» Given task:
Rewrite the entries below, swapping "accomplish" for "complete" and leaving everything else untouched.

» Records supplied:
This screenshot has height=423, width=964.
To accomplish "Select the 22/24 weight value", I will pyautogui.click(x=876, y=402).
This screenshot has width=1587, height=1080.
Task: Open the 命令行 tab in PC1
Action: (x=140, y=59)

» The output:
This screenshot has height=423, width=964.
To complete "Select the 22/24 weight value", I will pyautogui.click(x=876, y=402).
This screenshot has width=1587, height=1080.
Task: Open the 命令行 tab in PC1
Action: (x=140, y=59)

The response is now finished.